No Dia Internacional da Lesão da Coluna Vertebral, o desafio é transformar conhecimento em ação. Prevenir os traumatismos, reconhecer precocemente os sinais de alerta e atuar corretamente perante uma suspeita de lesão da coluna são medidas que podem ser determinantes para preservar a função neurológica, a autonomia e a qualidade de vida.
Uma simples queda, um acidente de viação, um acidente de trabalho ou um traumatismo durante a prática desportiva podem acontecer em poucos segundos. Na maioria das situações, felizmente, não terão consequências graves. Contudo, em determinados casos, podem provocar uma lesão da coluna vertebral e, eventualmente, comprometer a medula espinhal, com consequências que se podem prolongar por toda a vida.
É precisamente esta realidade que importa recordar no Dia Mundial da Lesão Medular, assinalado a 5 de setembro. Em 2026, quando se cumprem dez anos desta iniciativa internacional, o tema escolhido — “From Awareness to Action: Ten Years Advancing SCI Prevention”, ou “Da sensibilização à ação: dez anos a promover a prevenção da lesão medular” — encerra uma mensagem particularmente relevante: sensibilizar continua a ser essencial, mas conhecer o problema já não é suficiente. É necessário transformar esse conhecimento em prevenção e em comportamentos concretos.
Conhecer os sinais de alerta é uma das formas mais imediatas de transformar sensibilização em ação. Perante um trauma, existem sintomas e sinais que devem levantar a suspeita de uma possível lesão da coluna. A dor intensa ou persistente no pescoço ou nas costas é um dos sinais mais facilmente reconhecíveis. Particularmente importantes são os sintomas que podem traduzir compromisso neurológico, como a diminuição da força ou a incapacidade para movimentar um braço ou uma perna, a sensação de dormência, formigueiro ou perda de sensibilidade nas mãos, braços, pés ou pernas.

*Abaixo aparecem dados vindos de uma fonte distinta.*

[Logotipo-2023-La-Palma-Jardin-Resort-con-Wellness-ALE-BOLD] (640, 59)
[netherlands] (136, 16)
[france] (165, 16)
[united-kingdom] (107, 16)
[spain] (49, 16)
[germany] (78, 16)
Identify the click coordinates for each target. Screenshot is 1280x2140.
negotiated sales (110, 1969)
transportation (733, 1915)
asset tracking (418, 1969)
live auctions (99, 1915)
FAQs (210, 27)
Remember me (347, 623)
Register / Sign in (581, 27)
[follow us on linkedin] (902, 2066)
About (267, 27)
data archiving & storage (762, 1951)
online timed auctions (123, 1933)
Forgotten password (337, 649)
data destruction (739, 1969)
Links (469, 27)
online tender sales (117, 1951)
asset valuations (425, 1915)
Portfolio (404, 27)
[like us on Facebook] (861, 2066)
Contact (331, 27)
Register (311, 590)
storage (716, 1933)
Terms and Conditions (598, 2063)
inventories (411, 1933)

Perante alguém que sofreu uma queda, o primeiro impulso é frequentemente ajudá-lo a levantar-se. Trata-se de uma reação natural e bem-intencionada, mas que deve ser evitada quando existe suspeita de lesão da coluna. Não devemos tentar levantá-la, sentá-la ou fazê-la caminhar para perceber se “está tudo bem”. Da mesma forma, não devemos realizar movimentos do pescoço ou do tronco com o objetivo de testar a existência de dor ou limitação. A prioridade deve ser contactar os serviços de emergência e seguir as orientações transmitidas pelos profissionais.
Se o tema deste ano nos desafia a passar da sensibilização à ação, nenhuma ação é mais importante do que a prevenção. A segurança rodoviária, a utilização adequada de dispositivos de segurança, a prevenção de quedas, a implementação de medidas de proteção nos locais de trabalho e a adoção de comportamentos seguros durante a prática desportiva são exemplos concretos.
A recuperação não termina com uma intervenção cirúrgica, nem com a estabilização clínica, nem no momento em que o doente tem alta hospitalar. A reabilitação constitui uma parte fundamental do tratamento e deve iniciar-se tão precocemente quanto a situação clínica o permita. O objetivo último é proporcionar à pessoa o maior nível possível de independência, participação e qualidade de vida.
Enquanto neurocirurgião dedicado à cirurgia da coluna, considero que esta é talvez a principal mensagem que devemos retirar deste Dia: temos hoje mais conhecimento sobre estas lesões, sobre a sua prevenção e sobre a forma de as tratar. O desafio é transformar esse conhecimento em ação.
Prevenir sempre que possível. Reconhecer precocemente quando acontece. Atuar corretamente. Diagnosticar e tratar em tempo útil — “time is spine”. Reabilitar e promover a autonomia quando a lesão deixa consequências.
Porque proteger a coluna não significa apenas proteger uma estrutura anatómica. Significa proteger a função, o movimento, a independência e, em última análise, a possibilidade de cada pessoa continuar a conduzir a sua própria vida.